Task requirements
Within the lines below, find those that hold the string "pixels" and copy each one.

Data in this exercise
● ● ● ●

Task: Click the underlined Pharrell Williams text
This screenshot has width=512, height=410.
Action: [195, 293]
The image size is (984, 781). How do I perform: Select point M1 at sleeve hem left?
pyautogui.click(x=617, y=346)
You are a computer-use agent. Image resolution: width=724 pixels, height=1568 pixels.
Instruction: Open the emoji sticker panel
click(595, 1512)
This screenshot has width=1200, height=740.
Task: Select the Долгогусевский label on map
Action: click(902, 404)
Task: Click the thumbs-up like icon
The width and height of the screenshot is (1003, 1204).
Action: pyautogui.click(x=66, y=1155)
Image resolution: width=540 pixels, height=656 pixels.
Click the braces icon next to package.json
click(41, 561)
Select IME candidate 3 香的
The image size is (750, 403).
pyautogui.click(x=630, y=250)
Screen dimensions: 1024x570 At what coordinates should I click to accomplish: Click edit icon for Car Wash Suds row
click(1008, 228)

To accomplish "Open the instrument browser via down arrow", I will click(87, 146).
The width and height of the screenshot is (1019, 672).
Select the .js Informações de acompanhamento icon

● ● ● ●

Problem solution
You are a computer-use agent. Image resolution: width=724 pixels, height=1568 pixels.
Image resolution: width=540 pixels, height=656 pixels.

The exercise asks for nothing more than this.